Progressivism has no understanding of, or framework for coping with the tragedy of the human condition. The tragedy of Romeo and Juliet (properly deconstructed of course) is simply a story of a problematic lack of communication between the Capulets and the Montagues. Nothing that a Blue Ribbon Panel and a little diversity training couldn’t solve. And so in the end, progressivism becomes a soulless and soul crushing bureaucracy. Managed by experts, of course. 

This is where the problem lies. The belief that we can “solve” problems emanating from the imperfections of human nature if only we adopt the right policies and procedures necessarily leads to coercive bureaucratic behavior. It won’t “solve” the problem because it can’t, but it will inevitably lead to more and more bureaucratic coercion as managers adopt tighter and tighter restrictions on individual freedom in order to achieve their desired ends.

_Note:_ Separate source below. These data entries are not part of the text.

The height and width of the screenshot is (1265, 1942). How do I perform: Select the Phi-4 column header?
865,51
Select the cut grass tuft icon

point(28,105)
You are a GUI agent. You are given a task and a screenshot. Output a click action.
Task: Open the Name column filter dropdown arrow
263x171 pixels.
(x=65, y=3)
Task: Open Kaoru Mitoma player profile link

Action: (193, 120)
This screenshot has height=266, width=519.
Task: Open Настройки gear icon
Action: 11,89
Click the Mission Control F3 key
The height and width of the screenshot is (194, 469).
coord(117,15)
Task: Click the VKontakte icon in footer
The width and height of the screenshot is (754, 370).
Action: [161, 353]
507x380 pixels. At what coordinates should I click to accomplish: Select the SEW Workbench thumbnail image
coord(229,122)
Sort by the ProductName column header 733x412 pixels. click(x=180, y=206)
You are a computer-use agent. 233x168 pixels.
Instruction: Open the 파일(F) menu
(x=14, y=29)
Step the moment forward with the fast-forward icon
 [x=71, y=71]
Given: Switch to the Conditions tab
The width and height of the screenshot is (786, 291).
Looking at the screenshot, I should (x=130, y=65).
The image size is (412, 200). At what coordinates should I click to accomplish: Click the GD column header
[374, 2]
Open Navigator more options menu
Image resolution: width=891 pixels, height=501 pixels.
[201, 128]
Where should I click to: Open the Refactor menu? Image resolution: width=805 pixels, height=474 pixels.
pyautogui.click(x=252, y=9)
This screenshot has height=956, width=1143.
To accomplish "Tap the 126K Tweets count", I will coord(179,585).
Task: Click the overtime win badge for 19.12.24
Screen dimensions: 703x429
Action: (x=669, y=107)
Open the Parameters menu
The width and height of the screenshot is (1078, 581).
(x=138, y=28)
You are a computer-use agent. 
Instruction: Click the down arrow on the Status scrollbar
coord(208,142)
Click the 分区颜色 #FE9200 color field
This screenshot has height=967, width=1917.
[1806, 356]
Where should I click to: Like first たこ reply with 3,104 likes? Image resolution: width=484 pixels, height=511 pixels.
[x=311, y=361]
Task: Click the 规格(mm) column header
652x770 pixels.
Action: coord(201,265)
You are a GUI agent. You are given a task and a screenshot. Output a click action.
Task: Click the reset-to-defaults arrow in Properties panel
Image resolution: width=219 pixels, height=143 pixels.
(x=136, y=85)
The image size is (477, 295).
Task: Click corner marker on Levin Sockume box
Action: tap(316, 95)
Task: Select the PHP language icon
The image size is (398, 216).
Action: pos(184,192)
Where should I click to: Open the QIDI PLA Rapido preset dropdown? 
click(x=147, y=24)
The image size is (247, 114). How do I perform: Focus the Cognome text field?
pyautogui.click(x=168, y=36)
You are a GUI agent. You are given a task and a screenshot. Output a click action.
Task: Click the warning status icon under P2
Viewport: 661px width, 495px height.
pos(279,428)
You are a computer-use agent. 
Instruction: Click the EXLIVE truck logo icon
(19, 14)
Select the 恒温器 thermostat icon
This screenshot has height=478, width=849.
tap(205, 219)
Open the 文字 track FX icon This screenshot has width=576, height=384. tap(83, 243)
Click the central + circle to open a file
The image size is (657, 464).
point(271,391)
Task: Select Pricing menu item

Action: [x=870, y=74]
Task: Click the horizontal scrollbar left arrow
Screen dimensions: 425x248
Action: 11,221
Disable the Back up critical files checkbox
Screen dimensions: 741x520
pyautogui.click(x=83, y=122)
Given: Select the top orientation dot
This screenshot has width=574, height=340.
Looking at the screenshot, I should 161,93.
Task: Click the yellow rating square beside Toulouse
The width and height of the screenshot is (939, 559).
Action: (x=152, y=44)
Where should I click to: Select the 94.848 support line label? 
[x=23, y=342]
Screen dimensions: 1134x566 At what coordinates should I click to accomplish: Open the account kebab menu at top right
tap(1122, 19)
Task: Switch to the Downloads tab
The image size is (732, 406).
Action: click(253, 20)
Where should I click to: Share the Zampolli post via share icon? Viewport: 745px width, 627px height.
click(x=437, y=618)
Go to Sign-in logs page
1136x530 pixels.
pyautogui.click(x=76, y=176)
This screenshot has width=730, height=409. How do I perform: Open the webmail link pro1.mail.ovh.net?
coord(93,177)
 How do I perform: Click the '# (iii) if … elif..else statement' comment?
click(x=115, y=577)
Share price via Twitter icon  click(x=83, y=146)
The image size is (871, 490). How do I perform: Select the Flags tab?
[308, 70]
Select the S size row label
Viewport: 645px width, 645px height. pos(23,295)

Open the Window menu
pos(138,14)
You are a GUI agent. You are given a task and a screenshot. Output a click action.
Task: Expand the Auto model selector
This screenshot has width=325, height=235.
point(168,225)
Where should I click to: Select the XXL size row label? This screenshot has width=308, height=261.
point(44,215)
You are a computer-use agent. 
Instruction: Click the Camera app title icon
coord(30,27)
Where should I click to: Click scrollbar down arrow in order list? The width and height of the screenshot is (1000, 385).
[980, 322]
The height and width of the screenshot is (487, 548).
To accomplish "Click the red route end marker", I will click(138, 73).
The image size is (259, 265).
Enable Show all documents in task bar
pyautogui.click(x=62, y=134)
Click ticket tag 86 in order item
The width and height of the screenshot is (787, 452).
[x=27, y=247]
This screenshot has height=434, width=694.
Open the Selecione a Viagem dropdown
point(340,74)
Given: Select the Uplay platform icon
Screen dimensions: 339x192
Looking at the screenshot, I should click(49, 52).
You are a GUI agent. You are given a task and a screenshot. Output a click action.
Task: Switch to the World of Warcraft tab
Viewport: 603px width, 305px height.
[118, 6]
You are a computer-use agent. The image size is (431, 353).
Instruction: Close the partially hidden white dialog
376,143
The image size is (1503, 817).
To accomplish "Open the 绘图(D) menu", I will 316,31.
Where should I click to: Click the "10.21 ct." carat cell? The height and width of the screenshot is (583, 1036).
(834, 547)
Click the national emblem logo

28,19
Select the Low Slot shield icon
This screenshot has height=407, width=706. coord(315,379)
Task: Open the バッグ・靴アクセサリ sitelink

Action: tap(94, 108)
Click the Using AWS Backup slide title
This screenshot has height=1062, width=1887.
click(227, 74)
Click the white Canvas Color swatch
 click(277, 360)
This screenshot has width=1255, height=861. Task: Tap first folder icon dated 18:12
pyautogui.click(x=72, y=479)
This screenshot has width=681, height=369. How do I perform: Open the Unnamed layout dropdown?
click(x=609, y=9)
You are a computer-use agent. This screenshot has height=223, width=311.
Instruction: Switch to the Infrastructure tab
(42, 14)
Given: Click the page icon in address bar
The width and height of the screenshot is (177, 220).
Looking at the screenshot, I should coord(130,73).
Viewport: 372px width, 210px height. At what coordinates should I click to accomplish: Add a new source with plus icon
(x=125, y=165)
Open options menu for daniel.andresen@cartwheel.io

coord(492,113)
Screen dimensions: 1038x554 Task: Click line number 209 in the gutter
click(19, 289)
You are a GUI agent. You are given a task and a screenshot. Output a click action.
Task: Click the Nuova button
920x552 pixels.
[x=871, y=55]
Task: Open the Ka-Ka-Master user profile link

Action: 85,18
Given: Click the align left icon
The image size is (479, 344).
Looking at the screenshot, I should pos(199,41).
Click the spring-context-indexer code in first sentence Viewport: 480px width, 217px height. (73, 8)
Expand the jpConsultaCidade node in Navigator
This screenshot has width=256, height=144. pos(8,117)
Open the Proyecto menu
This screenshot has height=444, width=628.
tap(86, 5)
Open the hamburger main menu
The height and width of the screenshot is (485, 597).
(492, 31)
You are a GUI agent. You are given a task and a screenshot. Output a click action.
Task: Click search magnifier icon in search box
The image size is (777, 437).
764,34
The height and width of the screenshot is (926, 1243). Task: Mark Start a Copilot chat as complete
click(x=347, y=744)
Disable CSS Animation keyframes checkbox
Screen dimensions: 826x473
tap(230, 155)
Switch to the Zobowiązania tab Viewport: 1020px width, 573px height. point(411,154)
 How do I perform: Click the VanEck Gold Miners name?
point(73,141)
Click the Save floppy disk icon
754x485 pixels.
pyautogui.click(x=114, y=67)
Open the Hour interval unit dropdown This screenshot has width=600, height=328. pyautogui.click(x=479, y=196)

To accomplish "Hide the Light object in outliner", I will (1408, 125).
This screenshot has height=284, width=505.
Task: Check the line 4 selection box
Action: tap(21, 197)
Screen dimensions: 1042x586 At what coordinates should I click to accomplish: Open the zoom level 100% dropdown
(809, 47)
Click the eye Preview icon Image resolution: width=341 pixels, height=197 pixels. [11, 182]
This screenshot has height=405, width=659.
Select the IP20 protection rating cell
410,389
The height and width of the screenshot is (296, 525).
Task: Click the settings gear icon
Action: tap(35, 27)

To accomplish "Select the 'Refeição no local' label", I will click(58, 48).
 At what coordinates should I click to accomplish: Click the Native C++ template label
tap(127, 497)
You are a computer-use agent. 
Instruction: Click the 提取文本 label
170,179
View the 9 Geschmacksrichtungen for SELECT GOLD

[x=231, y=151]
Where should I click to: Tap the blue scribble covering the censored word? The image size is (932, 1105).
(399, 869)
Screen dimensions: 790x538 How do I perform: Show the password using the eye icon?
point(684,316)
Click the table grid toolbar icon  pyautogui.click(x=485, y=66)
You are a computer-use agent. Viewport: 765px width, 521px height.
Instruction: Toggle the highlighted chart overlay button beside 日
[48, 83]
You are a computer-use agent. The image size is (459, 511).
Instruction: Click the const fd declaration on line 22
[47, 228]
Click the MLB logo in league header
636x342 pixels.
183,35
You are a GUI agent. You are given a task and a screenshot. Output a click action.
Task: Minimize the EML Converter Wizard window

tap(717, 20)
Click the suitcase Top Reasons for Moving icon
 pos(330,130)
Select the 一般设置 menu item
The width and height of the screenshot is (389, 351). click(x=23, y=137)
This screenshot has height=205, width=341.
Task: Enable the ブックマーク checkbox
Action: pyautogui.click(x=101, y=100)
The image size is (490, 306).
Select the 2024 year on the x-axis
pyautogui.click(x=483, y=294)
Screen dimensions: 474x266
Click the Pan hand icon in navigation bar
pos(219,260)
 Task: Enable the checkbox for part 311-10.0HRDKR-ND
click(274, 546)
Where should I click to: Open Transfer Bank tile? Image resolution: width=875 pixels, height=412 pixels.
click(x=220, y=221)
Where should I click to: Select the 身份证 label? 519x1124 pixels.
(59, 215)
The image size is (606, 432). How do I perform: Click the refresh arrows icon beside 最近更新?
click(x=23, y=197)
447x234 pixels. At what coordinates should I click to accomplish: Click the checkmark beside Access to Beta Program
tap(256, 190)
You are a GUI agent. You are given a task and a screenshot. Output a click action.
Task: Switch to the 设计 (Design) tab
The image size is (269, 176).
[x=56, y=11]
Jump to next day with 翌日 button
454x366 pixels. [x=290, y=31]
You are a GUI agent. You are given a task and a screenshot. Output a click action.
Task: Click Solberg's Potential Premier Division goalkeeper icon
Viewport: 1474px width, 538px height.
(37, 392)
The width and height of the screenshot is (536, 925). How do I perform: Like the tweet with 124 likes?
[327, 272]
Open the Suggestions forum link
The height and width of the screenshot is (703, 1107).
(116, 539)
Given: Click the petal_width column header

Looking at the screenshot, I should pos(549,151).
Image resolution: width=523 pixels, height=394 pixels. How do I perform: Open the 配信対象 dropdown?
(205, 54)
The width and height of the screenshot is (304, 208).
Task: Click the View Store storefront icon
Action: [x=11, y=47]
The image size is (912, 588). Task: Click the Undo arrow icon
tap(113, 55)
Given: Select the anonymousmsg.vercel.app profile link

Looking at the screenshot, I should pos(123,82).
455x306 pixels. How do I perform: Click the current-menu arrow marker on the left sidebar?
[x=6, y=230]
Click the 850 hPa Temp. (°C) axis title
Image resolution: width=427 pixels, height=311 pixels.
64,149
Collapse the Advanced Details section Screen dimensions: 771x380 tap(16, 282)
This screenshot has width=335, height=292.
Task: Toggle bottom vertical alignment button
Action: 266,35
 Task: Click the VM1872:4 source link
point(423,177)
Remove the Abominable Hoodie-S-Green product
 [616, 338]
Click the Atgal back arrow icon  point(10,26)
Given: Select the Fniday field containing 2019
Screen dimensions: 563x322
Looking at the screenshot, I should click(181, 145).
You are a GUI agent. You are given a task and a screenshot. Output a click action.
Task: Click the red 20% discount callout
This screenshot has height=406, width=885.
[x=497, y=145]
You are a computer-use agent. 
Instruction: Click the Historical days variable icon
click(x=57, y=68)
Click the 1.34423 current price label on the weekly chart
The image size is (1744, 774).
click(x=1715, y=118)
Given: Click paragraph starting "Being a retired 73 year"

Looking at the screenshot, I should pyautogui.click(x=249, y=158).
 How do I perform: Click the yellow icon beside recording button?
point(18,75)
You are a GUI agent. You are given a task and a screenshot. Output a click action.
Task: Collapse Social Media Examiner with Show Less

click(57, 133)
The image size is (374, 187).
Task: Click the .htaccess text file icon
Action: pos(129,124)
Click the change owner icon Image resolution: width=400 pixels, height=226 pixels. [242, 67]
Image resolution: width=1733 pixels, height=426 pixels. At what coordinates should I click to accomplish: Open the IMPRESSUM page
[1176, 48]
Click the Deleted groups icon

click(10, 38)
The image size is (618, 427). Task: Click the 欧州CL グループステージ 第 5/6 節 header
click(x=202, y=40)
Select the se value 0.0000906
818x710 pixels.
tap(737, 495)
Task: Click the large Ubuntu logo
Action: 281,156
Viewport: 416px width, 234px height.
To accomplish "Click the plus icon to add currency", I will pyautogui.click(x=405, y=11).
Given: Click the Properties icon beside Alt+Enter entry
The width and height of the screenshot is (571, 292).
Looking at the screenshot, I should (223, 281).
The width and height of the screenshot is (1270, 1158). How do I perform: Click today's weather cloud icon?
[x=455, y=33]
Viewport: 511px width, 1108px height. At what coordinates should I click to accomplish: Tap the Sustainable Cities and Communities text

Which brings us to the impeachment of Donald J. Trump.

It is often said that people argue process when they are losing the substance of a debate. That is probably true. And there should be little doubt that Trump & his sycophants are arguing a lot of about process these days. But consider this: we do not seek either justice or freedom in the abstract; we seek to achieve both in a real world that is imperfect. That requires a delicate balancing act. As part of that balancing, we require the state to meet several procedural tests before it may properly resort to coercion. And the severity of those tests ascends with the consequences of state action. 

Because the legal system takes into account the foibles of human nature, checks and balances are built into it. For instance, a person charged with a crime has the right to an attorney and the right to confront his accusers. The state may not apply new law ex post. Persons may not be made subject to double jeopardy. A person may not be compelled to testify against himself, and a refusal to testify may not be considered as evidence of guilt. The state must prove guilt, the defendant is not required to prove innocence. The state must get a search warrant from a court before conducting a search.

Norms, policies and procedures developed over time to protect the rights of the accused were obliterated in the Trump investigations, particularly by the FBI in its pursuit of evidence against Trump in the Russia collusion case. It was from this soil that his impeachment came for charges of abuse of power and obstruction of Congress. 

Which brings us to the FISA Court. 

The FISA Court is unlike any other in the United States. By law it operates in secret and when the FBI seeks a warrant from the Court, there is no defense attorney to contest it.  That, and the misstatements contained in the Carter Page FISA warrants, is why Judge Rosemary M. Collyer observed that the FBI has a higher requirement of candor when submitting a request to the FISA court. In the case of Carter Page, that is a requirement the FBI spectacularly failed to meet. As a result, on December 17, 2019 Judge Collyer issued a blistering order telling the FBI to report to her by January 10, 2020 on what it has already done and what it will continue to do in the future to reform itself. The order can be found at this link. 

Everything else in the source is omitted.